**Problemi e compiti**:
(1) Ripeti il tratto del testo sulla prescrizione che va da "La legge non" fino a "all’inizio di quest’anno.".
(2) Secondo il testo sulla prescrizione, quale legge approvata nel giugno 2017 ha allungato i tempi previsti per le fasi di impugnazione?

**Estratto del testo**:
((

Evidentemente è più grave che l’'aborto' si verifichi non durante il giudizio di primo grado, ma nel corso delle fasi di impugnazione (appello o Cassazione). In quest’ultimo caso si ha sempre uno spreco delle attività precedentemente compiute e, in aggiunta eventuale, l’ingiustizia di mandare esente da pena una persona dichiarata responsabile in una o più sentenze precedenti e, se mai, rea confessa (potendo l’impugnazione riguardare soltanto il tipo di reato commesso). Con il grave fenomeno qui considerato non va confusa la prescrizione del reato che matura prima della eventuale instaurazione del processo. In questo secondo caso il tempo non breve trascorso dal fatto può averne determinato nella collettività l’oblio (che è la giustificazione principale della prescrizione). Il sentimento di oblio del fatto è incompatibile con la sua memoria che, al contrario, si rinnova attraverso la celebrazione del processo. La prescrizione che si verifica prima dell’eventuale inizio del processo è un fenomeno diverso, molto meno grave, e richiede un discorso del tutto differente, da fare semmai in altra sede.


La legge non può produrre alcun effetto in questo anno e nei prossimi, perché si applica solo ai reati commessi dal 2020


Il secondo punto fermo: il Parlamento ha approvato, nel 2017, un rimedio di cui non si possono ancora conoscere gli effetti. Per impedire la prescrizione che maturi nel corso delle impugnazioni (e quindi la situazione nettamente più grave), è stata approvata, nel giugno 2017, la legge n.103, la quale ha allungato, in determinate ipotesi, i tempi previsti per queste fasi processuali. È impossibile ancora oggi conoscere se questa legge avrebbe raggiunto il suo scopo, perché è troppo breve il tempo trascorso da essa. Non ostante l’ignoranza dei suoi effetti, essa è stata superata da una successiva legge (n. 3 del gennaio 2019), entrata in vigore all’inizio di quest’anno.

))

**Materiale**:
((

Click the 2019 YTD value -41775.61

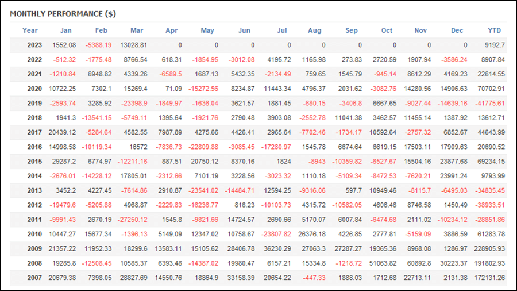(489, 104)
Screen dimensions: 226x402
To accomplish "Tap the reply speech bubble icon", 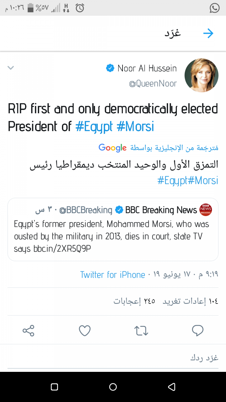I will click(x=198, y=331).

))

**Risultati dell'esercizio**:
(1)
La legge non può produrre alcun effetto in questo anno e nei prossimi, perché si applica solo ai reati commessi dal 2020


Il secondo punto fermo: il Parlamento ha approvato, nel 2017, un rimedio di cui non si possono ancora conoscere gli effetti. Per impedire la prescrizione che maturi nel corso delle impugnazioni (e quindi la situazione nettamente più grave), è stata approvata, nel giugno 2017, la legge n.103, la quale ha allungato, in determinate ipotesi, i tempi previsti per queste fasi processuali. È impossibile ancora oggi conoscere se questa legge avrebbe raggiunto il suo scopo, perché è troppo breve il tempo trascorso da essa. Non ostante l’ignoranza dei suoi effetti, essa è stata superata da una successiva legge (n. 3 del gennaio 2019), entrata in vigore all’inizio di quest’anno.

(2) La legge n. 103.